The breadth of the projects says something about how much the city is relied upon as a base for numerous industries and is two years into the realization of the US $43.6 billion investment by Royal Commission for Jubail and Yanbu spread over five years.
The list of international suitors to projects has also been expanding, taking advantage of declining market and prices. A new refinery being built by state oil firm Saudi Aramco and US Conoco is a case in point.
At the end of March it was announced that three South Korean companies made the most competitive bids for the construction of three big units.
SK Engineering and Construction Co offered the lowest proposal for a crude unit package, Daelim Industrial Co’s pitched for a gasoline unit and GS Engineering and Construction threw its hat into the ring for a hydrocracker.
Other parts of the refinery received bids from Spanish, Egyptian and Indian construction firms, respectively, Tecnicas Reunidas, Engineering for the Petroleum and Process Industries (ENPPI) and Punj Lloyd.
Last August, Saudi Aramco and ConocoPhillips awarded KBR the contract for implementing their joint Yanbu Export Refinery Project (YERP).
The contract is for providing detailed engineering and procurement services for the utilities package and the interconnecting systems and pipe racks. KBR declined to comment on the progress of the project.
Perhaps the most eye-catching tender of the city this year was for phase 3 of the US $200 million seashore retaining wall, dredging and alteration project for the Waterfront in the Industrial City.

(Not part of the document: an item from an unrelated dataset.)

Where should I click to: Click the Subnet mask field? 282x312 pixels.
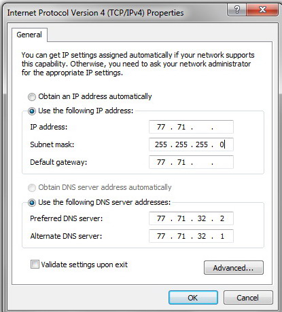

The Royal Commission of Jubail and Yanbu (RCJY) stuck with Kuwait-based China Harbour for this project – SR 223 million in itself which also provided services for the first two phases, including initial dredging process starting back in June 2008.
Wastewater is collected, treated, and recycled to irrigate landscaping, while certain organic wastes are processed into compost to enrich soil in city parks and gardens. The contract was signed by Prince Saud Thunayan, chairman of RCJY, on behalf of the employer and Chen Yangui, CHEC Saudi Arabia’s general manager on behalf of the contractor.
The Prince also invited the company to participate in construction of the infrastructure in the new area of Ras Az-Zawr for the Royal Commission. It totals three development zones: Yanbu, Jubail and Ras Az-Zawr directly under the administration of the Royal Commission.
The first quarter of this year saw finalized deals for a series of substations. The first is a substation 10J based outside the city that includes the construction and procurement of 380 kV transmission circuits on lattice steel towers to interconnect with the Substation in the city.
The contract includes a Satellite Substation 101 that will connect with it – with the combined project totaling $100 million. Arabia Electric won this contract in January and has been set a target of just over two years to complete.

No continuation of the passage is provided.